In April 2014, a former CIA official told the House Intelligence committee that terrorists with al-Qaeda connections were involved in the attacks but they had not likely been pre-planned. He also said that the CIA was aware of al-Qaeda's involvement before Rice testified in front of Congress.

Republicans have argued that the administration made an effort to mislead the American public in the run-up to the November 2012 election.

2: Days before the deadly attacks that eastern Libyan militia leaders met with U.S. officials and warned of what would later be described in a diplomatic cable as "rising security threats against Americans," the New York Times reported in December 2013. The Libyans told U.S. officials that it would be best to leave Benghazi as soon as possible but also shared their deep interest in American business investment in the country. Among other things, they wanted a McDonalds and a KFC. The meeting occurred Sept. 9, 2012. The attacks followed on Sept. 12, 2012.

4: Americans were killed during the attacks. They included U.S. Ambassador Chris Stevens, U.S. Foreign Service Information Management Officer Sean Smith and two CIA operatives. Stevens's death marked the first time that an American ambassador was killed in the line of duty since 1979.

Four months after the Benghazi attacks, in January 2013, Clinton was summoned to testify in front of a Senate committee investigating the attacks. During that testimony, Clinton was asked about the causes of the attacks. She now infamously responded: "Was it because of a protest or was it because of guys out for a walk one night and decided they’d go kill some Americans?" Clinton said. "What difference, at this point, does it make?"

That last phrase became an often-broadcast soundbite and the subject of widespread commentary. It is also the basis of much of the expected drama at Wednesday's House committee hearing.

More than two dozen: Americans evacuated from Benghazi after the assault on the American mission and a nearby annex. That group included several CIA officers and contractors in the country gathering information about the various militia groups operating in the area. Americans lost their lives in the attack and the country lost what might have been a valuable intelligence-gathering opportunity.

At least 10: Different agencies, Senate and House committees that have opened inquires in the Benghazi attack. They include the State Department, FBI, a select Senate committee on intelligence and a standing House committee on intelligence. Today's hearing will take place in front of yet another group, a House select committee focused on Benghazi.

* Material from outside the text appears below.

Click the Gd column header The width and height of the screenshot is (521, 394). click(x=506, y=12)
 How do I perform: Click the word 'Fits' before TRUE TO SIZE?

That investigation count and comments made last month by Rep. Kevin McCarthy (R- Calif.) have raised questions about the real goals of Wednesday's hearing.

33: Months after the Sept. 11, 2012, attacks in Benghazi that military commandos and law enforcement officials arrested Ahmed Abu Khattala, a Libyan Islamic extremist identified by several witnesses as one of the event's ringleaders. Khattala had lived openly with his mother in Benghazi and gave multiple interviews to journalists about the attacks and his theocratic government goals for Libya in the years between the attacks and his arrest. Disorder and militia control of the city were said to make his arrest difficult.

12: The number of members of the House select committee that will question Clinton in front of what will almost certainly be a large number of reporters live-blogging, reporting about and recording the day's events.

The members of the select committee include Chairman Trey Gowdy (R-S.C.) and GOP Reps. Susan Brooks (R-Ind.), Martha Roby (R-Ala.), Jim Jordan (R-Ohio), Mike Pompeo (R-Kan.), Peter Roskam (R-Ill.) and Lynn Westmoreland (R-Ga.). It also includes five Democrats: Ranking Member Elijah Cummings (D-Md.) and Reps. Adam Smith (D-Wash.), Adam Schiff (D-Calif.), Linda Sanchez (D-Calif.) and Tammy Duckworth (D-Ill.).